• [Textauszug]

%%

Beim letzteren geht es vor allem um das Konzept der „Smart Contracts“: Dabei schließen Geschäftspartner ihre Verträge basierend auf Computerprotokollen ab und speichern sie direkt in der Blockchain. Vertragsregeln, weitere Klauseln und auch Eigentumswechsel werden dabei elektronisch sofort identifiziert und können weiterverfolgt werden. FinTechs wie Ethereum, Eris Industries und Smart Contracts haben das erkannt und erste erfolgversprechende Angebote auf den Markt gebracht. Aber auch Banken können hier profitieren und ihre Ertragspotenziale vergrößern, indem sie die Qualität und Integrität des Assets, die Aktualität der data feeds, die Identität der teilnehmenden Parteien und die Integrität des Markts garantieren. Dadurch können sie sich als vertraute Institutionen in dem Herzen der „Smart“ Welt etablieren.

%%

• [Gesammeltes Material]
%%

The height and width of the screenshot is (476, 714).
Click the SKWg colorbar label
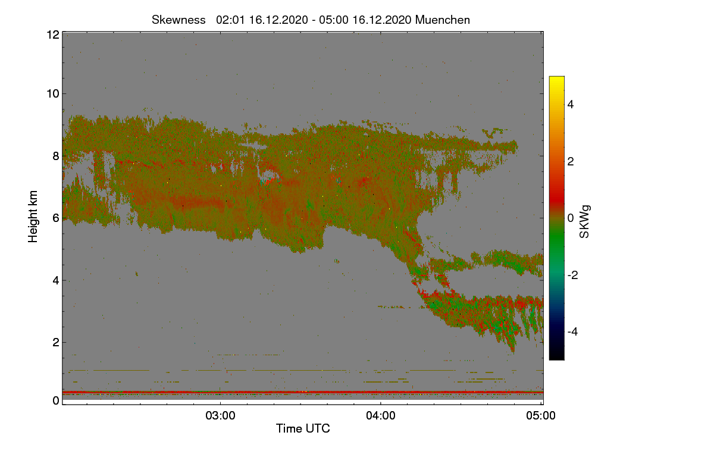[585, 222]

%%

• [Aufgabenstellung 1] Wo speichern Geschäftspartner laut dem Textauszug über Smart Contracts ihre Verträge?
• [Aufgabenstellung 2] Schreibe den Textauszug über Smart Contracts im Anschluss an seinen letzten Satz weiter.

• [Übungsergebnis 1] Direkt in der Blockchain.

• [Übungsergebnis 2]
Vielfältige Einsatzbereiche für die Blockchain bei Banken und Sparkassen
Der Bank Blog: Können Sie uns ein paar konkrete Ansätze für eine Nutzung von Blockchain-Technologien in der Produktion von Banken und Sparkassen geben?
Julia Heinzer: Laut Santander InnoVentures können Banken 15 bis 20 Milliarden US-Dollar im Jahr an Kosten durch die Umsetzung der Blockchain-Technologie für grenzüberschreitende Zahlungen, Wertpapierhandel und Compliance bis 2022 einsparen. Dazu tragen eine Reihe von Blockchain-basierter FinTechs bei, welche Kostenersparnisse über die umfassende Automatisierung von (grenzüberschreitenden) Transaktionen ermöglichen. Andere Anbieter tragen zur Verbesserung der Operations bei, indem sie das untertägliche Clearing von Transaktionen ermöglichen und somit Prozesse signifikant schneller machen. Darüber hinaus kann die neue Technologie große Kostenblöcke für die Bereiche Sicherheit, Compliance und Reporting obsolet machen. Über die Operative Exzellenz hinausgehend kann die Blockchain-Technologie auch zu stufenweiser Verbesserung der bestehenden Geschäftsmodelle führen, indem sie Prozesse erleichtert und Angebotsprozesse transparenter gestaltet. Aktuelles Beispiel hierfür ist die von Ripple angebotene Plattform, die es ermöglicht die Wechselkurs-Angebote von Market-Makers in Echtzeit zu vergleichen und so die günstigsten Wechselkurse für Konsumenten garantiert.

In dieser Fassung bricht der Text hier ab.